US runner Molly Seidel finishes her first-ever marathon, qualifies for the Tokyo Olympics

ATLANTA, GEORGIA - FEBRUARY 29: Molly Seidel reacts after finishing second in the Women's U.S. Olympic marathon team trials on February 29, 2020 in Atlanta, Georgia. (Photo by Kevin C. Cox/Getty Images) (Kevin C. Cox, 2020 Getty Images)

(CNN) – American runner Molly Seidel surprised even herself over the weekend by coming in second at the Olympic marathon trials in Atlanta -- her debut race at the marathon distance -- and punching her ticket to the 2020 Summer Olympics in Tokyo.

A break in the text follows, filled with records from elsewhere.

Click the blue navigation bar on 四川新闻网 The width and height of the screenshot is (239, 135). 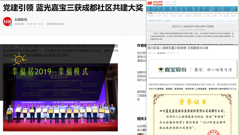coord(192,9)
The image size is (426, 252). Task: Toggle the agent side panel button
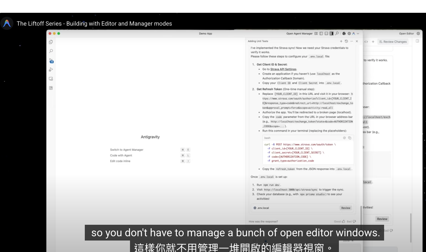click(331, 33)
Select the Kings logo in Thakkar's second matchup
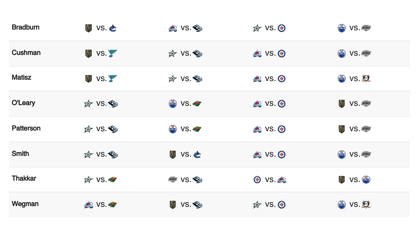The image size is (419, 226). coord(173,180)
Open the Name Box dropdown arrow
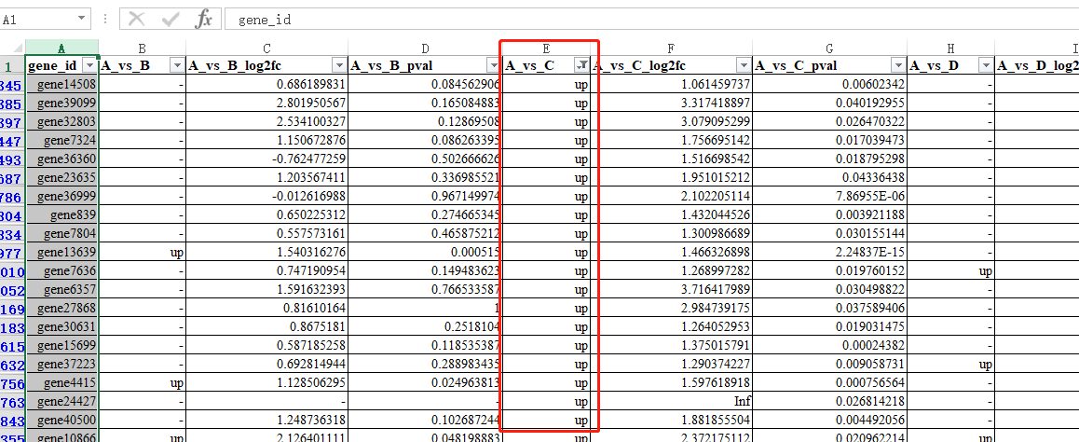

The 25-year-old finished less than 10 seconds behind fellow American Aliphine Tuliamuk, with a time of 2 hours 27 minutes and 31 seconds. Another American, Sally Kipyego, finished third to round out the red, white and blue podium.

"You never really know what it's gonna be like until you get there," Seidel told Runner's World before the race. "It's going to be an unknown of what your body can do. Keep an open mind and know how much it's going to hurt, and be prepared for that amount of pain."

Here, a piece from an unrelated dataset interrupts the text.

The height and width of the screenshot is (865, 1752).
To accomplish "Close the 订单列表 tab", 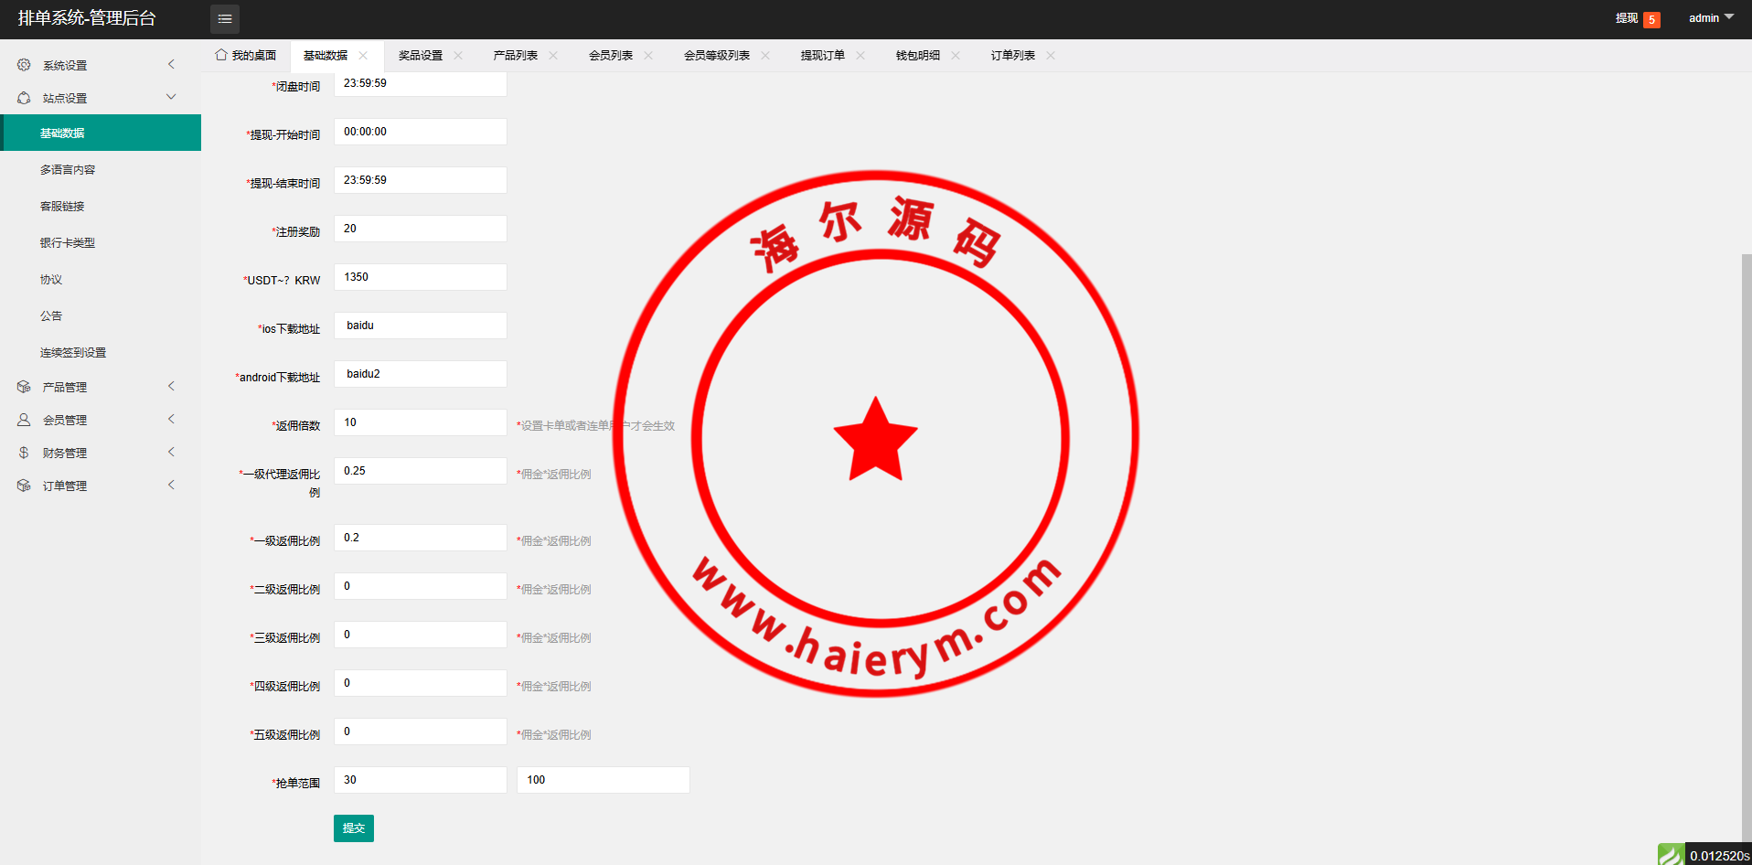I will [1051, 56].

The former Notre Dame track and cross country star was once considered one of the top female distance runners to watch, according to Runner's World. She won NCAA championships in the 3,000, 5,000 and 10,000 meters but her career was sidelined by injury, depression and disordered eating.

"When you get to college, it's almost like this echo chamber where you see other women excelling in the sport with very low body weight," she said. "I think the collegiate structure of running is great, but in a lot of ways is super harmful and not necessarily the most positive environment for girls, especially as they're coming into their bodies as women."

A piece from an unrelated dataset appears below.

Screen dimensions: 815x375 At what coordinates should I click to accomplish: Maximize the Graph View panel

She eventually went to a recovery program, and later reentered the world of competitive running with a few strong half marathon performances on the road to Atlanta, including winning the Rock 'n' Roll Half Marathon in San Antonio, Texas, in December 2019.

The Olympic Trials

Seidel was considered a wild card going into the Olympic trials in Atlanta, but even she thought finishing in the "10th to 20th range would be a good day."

"I want to go out and be realistic, but not count myself out," she told Runner's World ahead of the event.